[Stored items from a collection]
══════════

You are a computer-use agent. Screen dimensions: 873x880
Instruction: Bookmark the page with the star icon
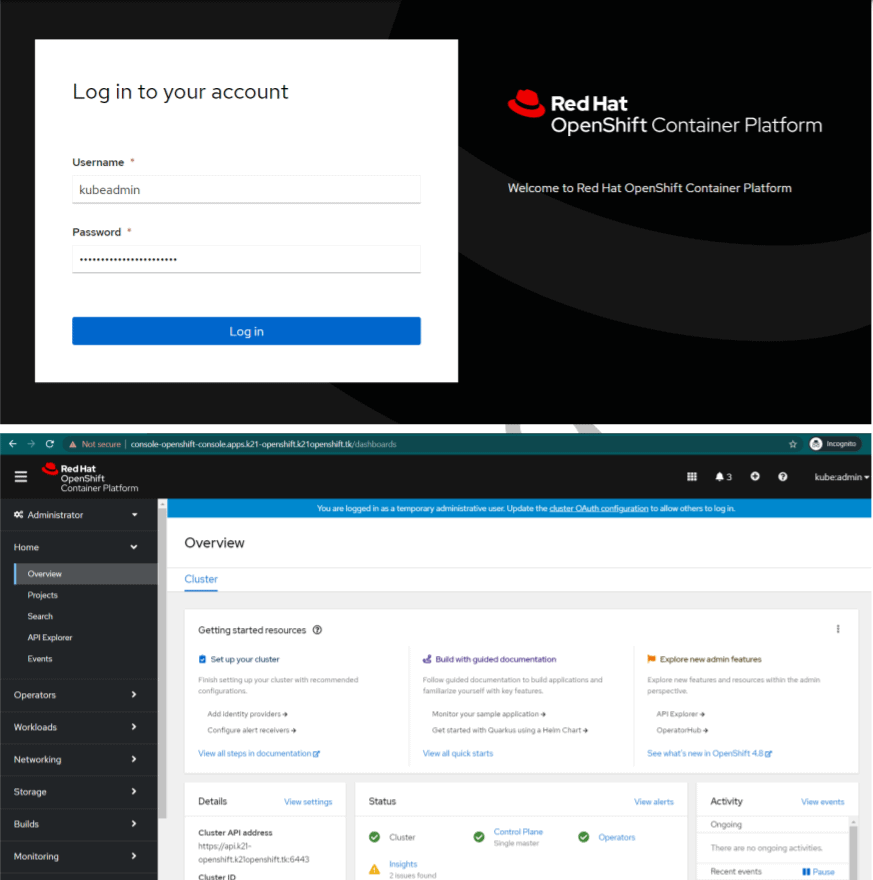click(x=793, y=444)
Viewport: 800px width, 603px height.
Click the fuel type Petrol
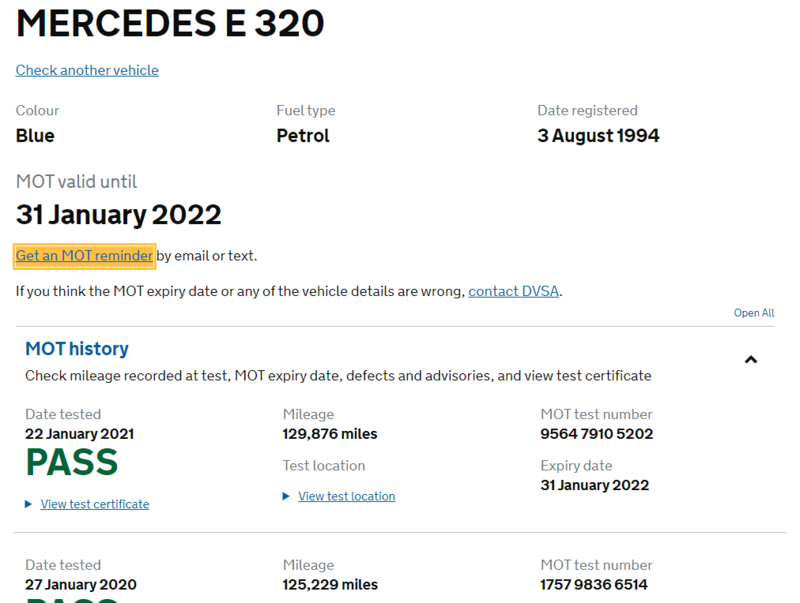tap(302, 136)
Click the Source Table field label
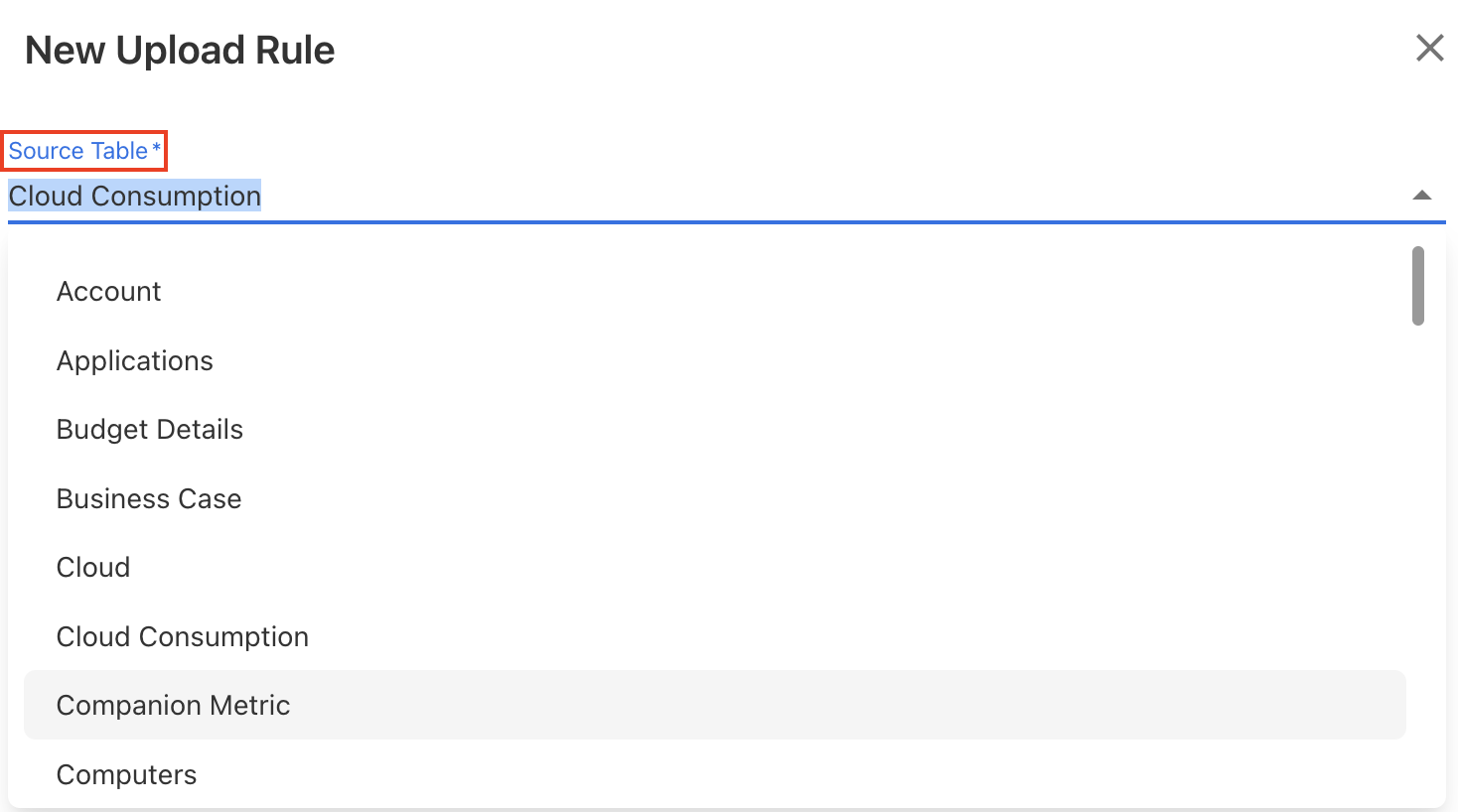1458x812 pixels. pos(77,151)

══════════

** The task **
This task calls for the records to be copied exactly, without pictures.

** Expected answer **
You are a computer-use agent. Screen dimensions: 873x880
Instruction: Bookmark the page with the star icon
click(x=793, y=444)
Viewport: 800px width, 603px height.
Click the fuel type Petrol
tap(302, 136)
Click the Source Table field label
1458x812 pixels. pos(77,151)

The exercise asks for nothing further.